> **Task statement**
Retype exactly what appears below from the line containing "The image size is (1260, 736)." down to the line containing "the reviewer name", keeping both end lines. Do not include pictures.

> **The input**
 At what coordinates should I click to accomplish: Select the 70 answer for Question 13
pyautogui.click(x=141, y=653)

---

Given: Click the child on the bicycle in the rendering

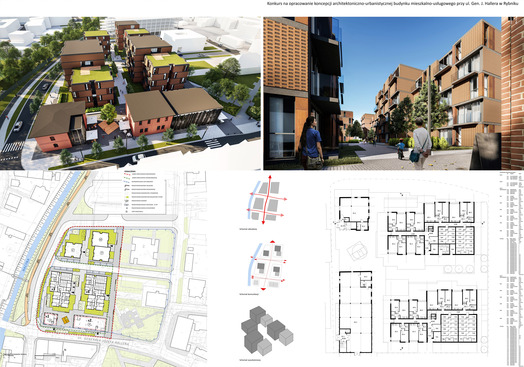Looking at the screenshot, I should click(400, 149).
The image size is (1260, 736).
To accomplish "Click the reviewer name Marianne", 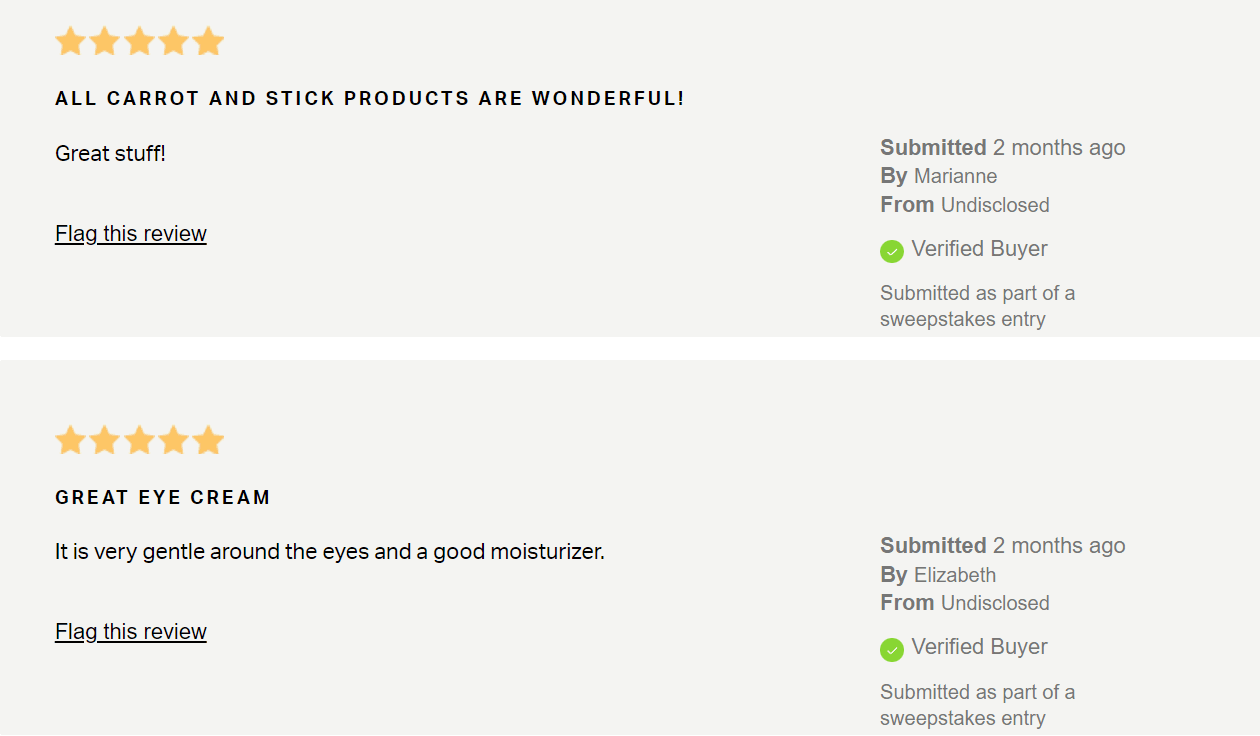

> **Exercise solution**
The image size is (1260, 736).
To accomplish "Click the reviewer name Marianne", 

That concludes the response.